Pria itu menceritakan jika dirinya juga mengajar sebagai guru T4 (Tahsin, Tahfidz, Tadarus dan Tilawah) di SMP Ihsaniyah, Kota Tegal. Setelah itu, disambung lagi dengan aktivitasnya sebagai guru ngaji di Madrasah Al Bayan, Kota Tegal. 

"Bagaimana pun saya adalah seorang kepala keluarga dan seorang bapak yang punya tanggung jawab untuk menafkahi dan memberikan pendidikan yang cukup untuk anak-anak," bebernya.

Arif juga menceritakan awal mula kehilangan separuh kakinya saat mengalami kecelakaan tahun 1997.

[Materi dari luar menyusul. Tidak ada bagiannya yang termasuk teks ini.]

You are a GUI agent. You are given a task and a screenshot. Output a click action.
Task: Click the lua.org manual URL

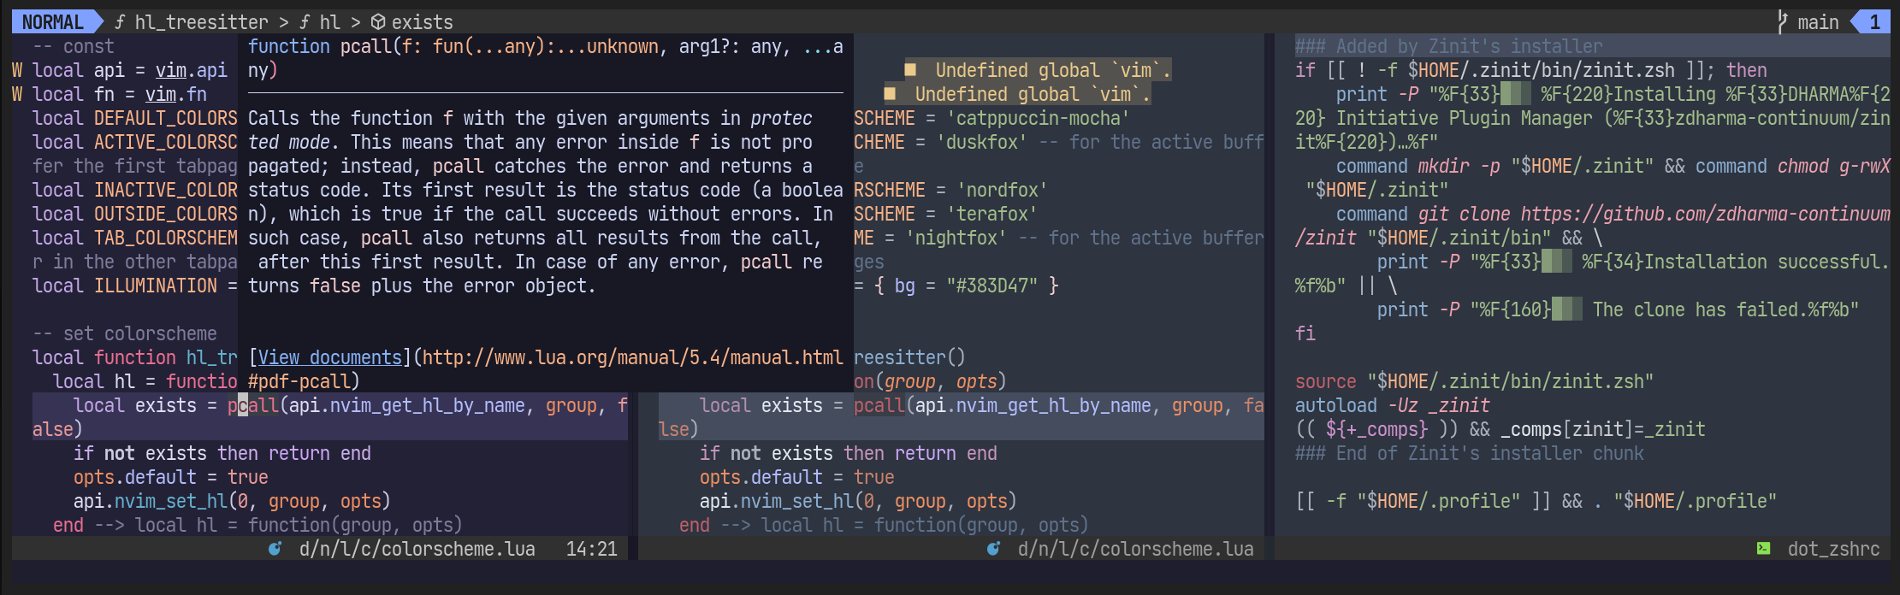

Saat itu, dirinya hendak pulang ke Tegal karena ingin memberikan gaji dan bonus untuk orang tua.

Nahas, saat perjalanan ke Tegal, dirinya kecelakaan di daerah Comal, Pemalang.

Menurutnya, kedua kakinya waktu itu masih utuh, namun karena telatnya penanganan membuat kondisi kaki kanannya semakin parah.

"Waktu itu, saya menolak diamputasi. Selama tiga tahun saya hanya di tempat tidur, pita suara sudah hilang, badan kaku. Baru kemudian saya punya semangat lagi dan akhirnya mau diamputasi," ucapnya.

Semangat pantang menyerahkan pun kembali menggebu. Di tahun 2002, ia mendapat tawaran pekerjaan sebagai penjaga toko grosir makanan ringan di Pasar Karangdawa milik saudaranya.

Lima tahun kemudian, tepatnya di tahun 2007, ia mencari pekerjaan tambahan dengan berjualan gas keliling.

Baru kemudian di tahun 2012, ia mendapat tawaran sebagai guru T4 di SMP Ihsaniyah dan tak lama kemudian ada tawaran lagi sebagai guru ngaji di Madrasah Al Bayan, Kota Tegal.

"Pagi ngajar T4, pulang ngajar saya antar gas ke pelanggan, siang pukul 14.00 sampai 16.00 WIB saya ngajar ngaji di Madrasah Al Bayan, kemudian lanjut kirim gas lagi," urainya.

Menurut dia, selain untuk keluarga, semangat pantang menyerahnya itu juga sekaligus ingin membuktikan bahwa di tengah keterbatasan fisik ternyata masih bisa berguna untuk orang lain.

"Walaupun fisik kita kurang, kita bisa asal ada kemauan. Tetap semangat untuk teman-teman difabel di luar sana. Kita juga bisa bermanfaat untuk orang lain," tutupnya.